Abroad: “We have to destroy the village in order to save it.” (Ukraine, Syria, Iraq….)
At home: “We have to destroy the economy in order to save it.” (Jobs, wages…)
Honestly, the Fed must known that most of inflation is being caused by companies to boost profits, not because they must. This smells of crushing the uppity proles, and their unions, into the mud to maintain the proper social order of things, here in the glorious empire.
I just don’t believe it is a ‘worker’s job market’ as this article claims, i.e. with plentiful jobs easy to obtain and employers eager to hire. Nonsense! It has never been like this in USA since at least the 1980s up to now. Getting a job in USA has always, always been a royal pain in the @ss! Get a permanent job? Dream on. Companies ALWAYS, ALWAYS use temp agencies so they can avoid paying vacation/sick leave/health insurance/etc. This is why the ‘gig job’ sector is growing exponentially: the last thing owners of a company want is to hire a permanent employee. If they can hire someone for a short period of time and then get rid of them when there is a lull or downturn–all the better: that means they keep more of the profit for themselves.
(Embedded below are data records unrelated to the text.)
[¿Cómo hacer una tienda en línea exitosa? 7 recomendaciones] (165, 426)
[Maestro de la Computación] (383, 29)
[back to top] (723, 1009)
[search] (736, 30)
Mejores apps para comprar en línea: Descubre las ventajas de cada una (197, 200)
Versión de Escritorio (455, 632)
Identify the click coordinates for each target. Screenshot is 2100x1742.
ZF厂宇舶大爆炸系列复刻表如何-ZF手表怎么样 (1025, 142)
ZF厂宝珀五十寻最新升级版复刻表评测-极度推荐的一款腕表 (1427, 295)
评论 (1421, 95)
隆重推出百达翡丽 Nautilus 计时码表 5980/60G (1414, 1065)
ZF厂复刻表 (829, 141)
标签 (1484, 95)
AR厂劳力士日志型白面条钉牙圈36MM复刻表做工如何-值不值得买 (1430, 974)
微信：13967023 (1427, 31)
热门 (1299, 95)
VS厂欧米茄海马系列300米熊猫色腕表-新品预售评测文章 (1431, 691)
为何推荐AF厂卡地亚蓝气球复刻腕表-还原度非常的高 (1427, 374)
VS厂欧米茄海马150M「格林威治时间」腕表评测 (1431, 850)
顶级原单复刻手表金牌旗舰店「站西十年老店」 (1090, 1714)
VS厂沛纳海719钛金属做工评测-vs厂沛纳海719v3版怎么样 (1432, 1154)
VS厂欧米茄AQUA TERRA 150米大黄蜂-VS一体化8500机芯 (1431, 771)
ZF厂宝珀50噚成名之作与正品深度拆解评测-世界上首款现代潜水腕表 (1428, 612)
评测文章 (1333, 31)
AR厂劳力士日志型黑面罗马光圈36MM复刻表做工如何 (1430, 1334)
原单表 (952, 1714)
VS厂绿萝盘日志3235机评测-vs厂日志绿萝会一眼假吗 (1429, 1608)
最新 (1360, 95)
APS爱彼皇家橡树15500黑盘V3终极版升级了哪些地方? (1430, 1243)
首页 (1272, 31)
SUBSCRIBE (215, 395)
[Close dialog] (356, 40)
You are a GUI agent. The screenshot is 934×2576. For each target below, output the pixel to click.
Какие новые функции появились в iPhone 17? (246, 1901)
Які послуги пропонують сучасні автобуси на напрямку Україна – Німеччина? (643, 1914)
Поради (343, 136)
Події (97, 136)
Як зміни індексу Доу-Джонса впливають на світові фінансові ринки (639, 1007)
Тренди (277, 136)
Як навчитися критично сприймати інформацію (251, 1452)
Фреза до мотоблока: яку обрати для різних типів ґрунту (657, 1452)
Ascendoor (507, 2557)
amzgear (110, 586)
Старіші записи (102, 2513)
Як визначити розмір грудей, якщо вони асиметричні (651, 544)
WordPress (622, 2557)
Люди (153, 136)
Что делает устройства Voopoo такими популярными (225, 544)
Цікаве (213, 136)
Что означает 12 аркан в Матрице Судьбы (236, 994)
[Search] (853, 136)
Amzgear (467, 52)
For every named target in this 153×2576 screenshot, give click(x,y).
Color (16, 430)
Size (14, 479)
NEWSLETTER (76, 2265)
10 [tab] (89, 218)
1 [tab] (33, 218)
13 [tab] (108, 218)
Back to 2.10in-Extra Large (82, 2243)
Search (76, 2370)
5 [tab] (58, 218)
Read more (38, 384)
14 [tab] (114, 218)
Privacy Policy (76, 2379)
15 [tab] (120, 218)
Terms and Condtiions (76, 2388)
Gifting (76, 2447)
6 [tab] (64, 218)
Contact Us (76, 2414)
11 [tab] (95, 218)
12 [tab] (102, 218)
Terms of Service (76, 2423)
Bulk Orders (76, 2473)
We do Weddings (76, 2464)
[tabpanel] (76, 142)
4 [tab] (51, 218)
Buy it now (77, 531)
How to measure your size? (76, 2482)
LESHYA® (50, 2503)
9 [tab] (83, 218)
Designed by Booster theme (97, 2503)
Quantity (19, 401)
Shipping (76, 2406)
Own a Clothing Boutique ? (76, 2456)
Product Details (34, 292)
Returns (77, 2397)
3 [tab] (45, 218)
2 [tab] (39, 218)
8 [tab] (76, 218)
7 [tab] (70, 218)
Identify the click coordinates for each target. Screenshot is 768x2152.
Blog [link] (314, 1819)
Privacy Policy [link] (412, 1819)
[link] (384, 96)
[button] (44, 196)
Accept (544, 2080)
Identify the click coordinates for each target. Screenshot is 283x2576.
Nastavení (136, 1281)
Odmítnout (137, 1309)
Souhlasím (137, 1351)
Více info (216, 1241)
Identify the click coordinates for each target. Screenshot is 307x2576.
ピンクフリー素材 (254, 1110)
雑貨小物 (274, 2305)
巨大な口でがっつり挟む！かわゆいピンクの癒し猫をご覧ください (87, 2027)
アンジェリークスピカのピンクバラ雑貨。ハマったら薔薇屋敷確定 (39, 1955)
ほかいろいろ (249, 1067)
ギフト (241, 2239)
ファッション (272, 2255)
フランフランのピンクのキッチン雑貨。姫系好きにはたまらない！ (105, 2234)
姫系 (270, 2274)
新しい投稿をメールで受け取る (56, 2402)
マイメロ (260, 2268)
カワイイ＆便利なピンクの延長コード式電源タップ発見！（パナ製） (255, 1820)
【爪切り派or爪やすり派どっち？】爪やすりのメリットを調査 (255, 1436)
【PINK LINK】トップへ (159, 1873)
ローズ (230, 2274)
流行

USA is the very worst place to be a worker: no legally entitled maternity leave; a paltry week of paid holiday (many don’t take it as they are afraid of being replaced); no sick leave; no job security (most people are on temporary contracts or gig jobs); not to mention the cards are all stacked in favor of the owners or managers. You are essentially a wage slave in USA, what an awful place glad I got out :-)
Deschutes I concur. I too “ got out”. Left that Union job, which provided a living wage, benefits, ect… in 2019. Became a permanent resident in Mexico, 2022… originally, I was from Deschutes County, Oregon, North of Klamath County…your posting caught my eye due to this….
Why hasn’t anyone tried to use price regulation? It seems to me that the inflation was fabricated out of whole cloth, most particularly in the energy sector, which was the first to raise prices. Considering the enormously inflated profits the oil companies have taken in relative to the amount of oil they are selling, it looks an awful lot like predatory price gouging, which should be controlled.